The apps are advertising that they can do this tho. Many of them are aggressively sponsoring YouTubers who advertise you can basically just wave your phone over the food and it takes away all the “work” from traditional calorie counting apps

[–] PatrickYaa@feddit.org 9 points 1 hour ago (1 children)

But the ai assumes itself infallible, at least it could ask...

[–] inari@piefed.zip 2 points 1 hour ago* (last edited 1 hour ago)

That's true, it should ask follow-up questions, or at least clarify its assumptions

[–] MagicShel@lemmy.zip -2 points 1 hour ago (2 children)

They put lives at risk the same way every single product at your local home improvement store does. When you misuse a tool for a purpose it wasn't intended and isn't good at, you're going to get bad results.

This is an issue for the educational system, not the legal system.

[–] Steve@startrek.website 8 points 25 minutes ago (1 children)

What if the packaging on every tool at home depot grossly misrepresented its capabilities and/or purpose?

This chainsaw cures cancer? Hot damn somebody call RFK!

Concrete mix goes great with pancakes, etc.

[–] MagicShel@lemmy.zip 1 points 4 minutes ago (1 children)

Does OpenAI claim ChatGPT is fit for those purposes? No.

The concrete itself will happily mix into your pancakes.

[–] Steve@startrek.website 1 points 2 minutes ago

I think the whole point of this discussion is that the various peddlers of AI in fact do make wild claims about their capability.

[–] HuudaHarkiten@piefed.social 6 points 28 minutes ago* (last edited 28 minutes ago)

As others have pointed out, this is also a problem with how they are advertising it.

If duct tape was advertised as something that you can use to hold your roof beams together, you'd have a issue with that.

[–] MightEnlightenYou@lemmy.world 2 points 1 hour ago* (last edited 1 hour ago) (1 children)

People should read the top comments on Hackernews instead of anyone here, they're more informed on the topic than Lemmy is

[–] Oisteink@lemmy.world 2 points 1 hour ago

Yeah - if you’re after AI fanbois you should head over there. They’re not that bright, but if you check show and tell you can see what claude’s been ut to last two days

[–] psycho_driver@lemmy.world 0 points 1 hour ago* (last edited 1 hour ago) (1 children)

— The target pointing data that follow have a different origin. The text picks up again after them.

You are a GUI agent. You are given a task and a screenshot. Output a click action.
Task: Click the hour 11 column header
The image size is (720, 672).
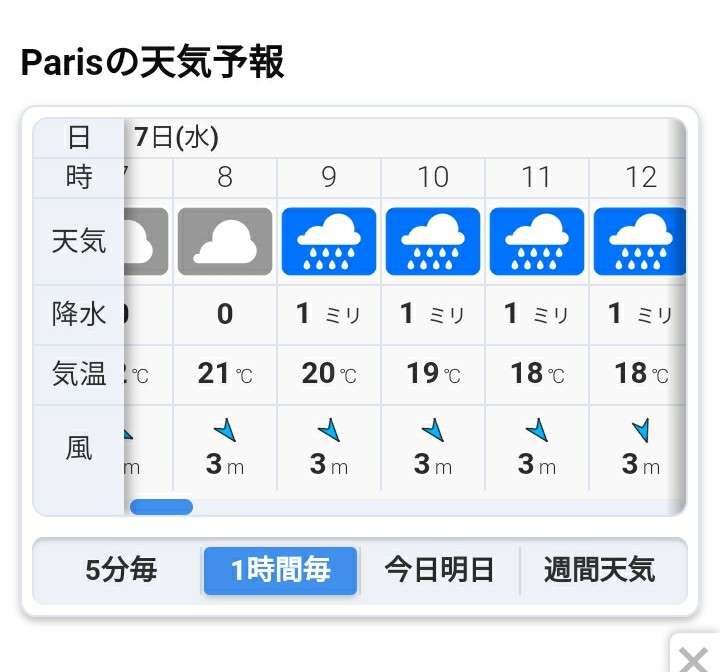tap(537, 177)
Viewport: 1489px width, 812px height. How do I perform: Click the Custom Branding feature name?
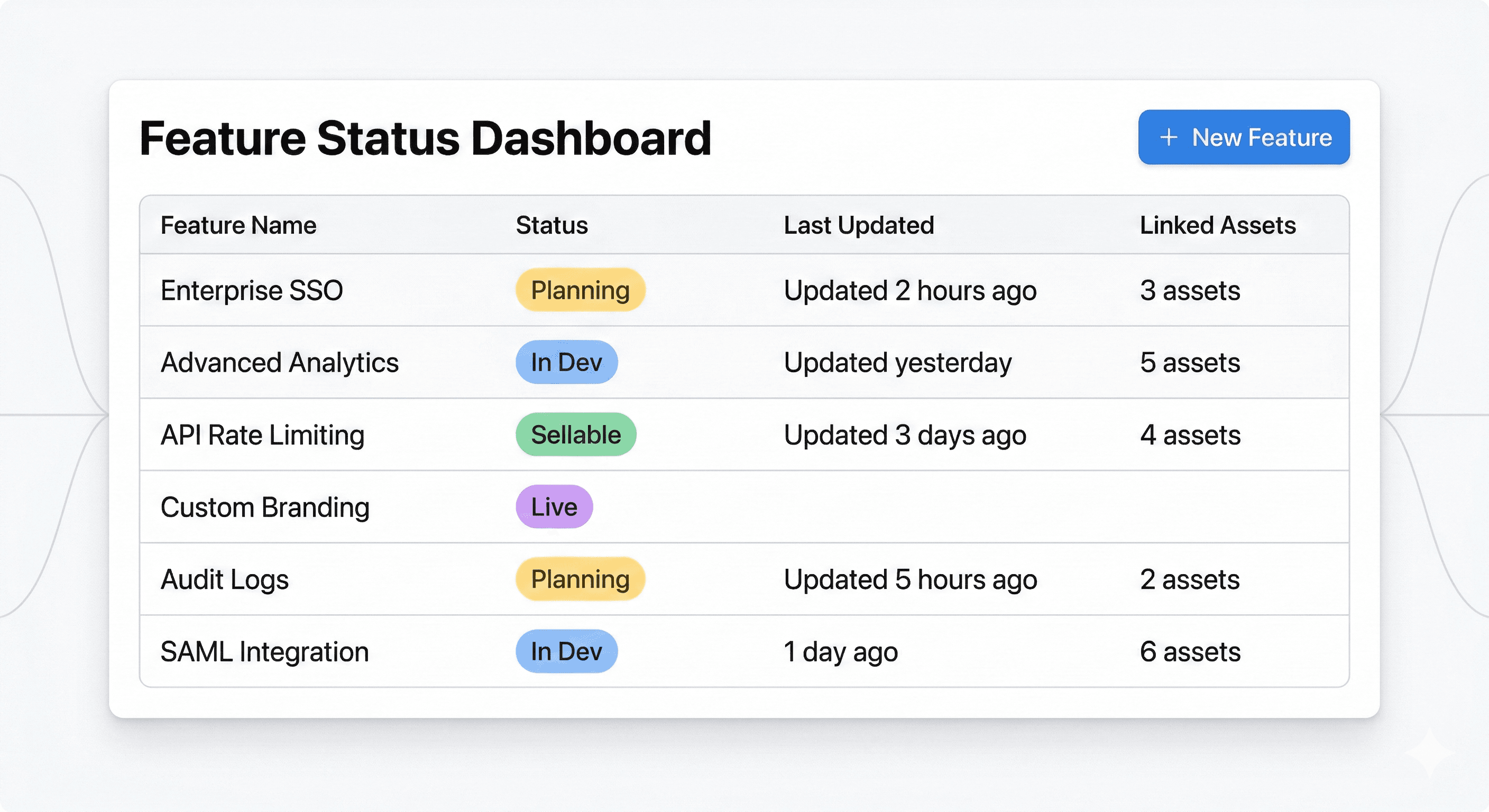[x=265, y=507]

Bruh a couple of months ago I asked it (Gemini) to check the number of characters, including spaces, in a potential game character name because I was working at the time and couldn't stop to check my in-head count. It told me 21--I had counted 20. I thought I must have gotten distracted and miscounted. Later when I had time to actually focus on the issue it turned out AI had miscounted a 20 character string (maybe counting the null terminating character?).

[–] boonhet@sopuli.xyz 5 points 1 hour ago (1 children)

AI doesn't see individual characters, it sees tokens, with most tokens being a word or part of a word. That's why per-character questions have such a high failure rate.

[–] PunnyName@lemmy.world -3 points 51 minutes ago (1 children)

It's it doesn't understand the simple concept of the number of letters and spaces, it needs to be reprogrammed.

[–] boonhet@sopuli.xyz 6 points 42 minutes ago

It doesn't understand anything though? It never will. It's a probability machine. If you choose to believe its output, that's on you. I use it as a coding assistant to get boring things done faster. Fire a prompt at claude code, grab a coffee, check out the diff. But that last step is crucial. Can't trust AI output blindly.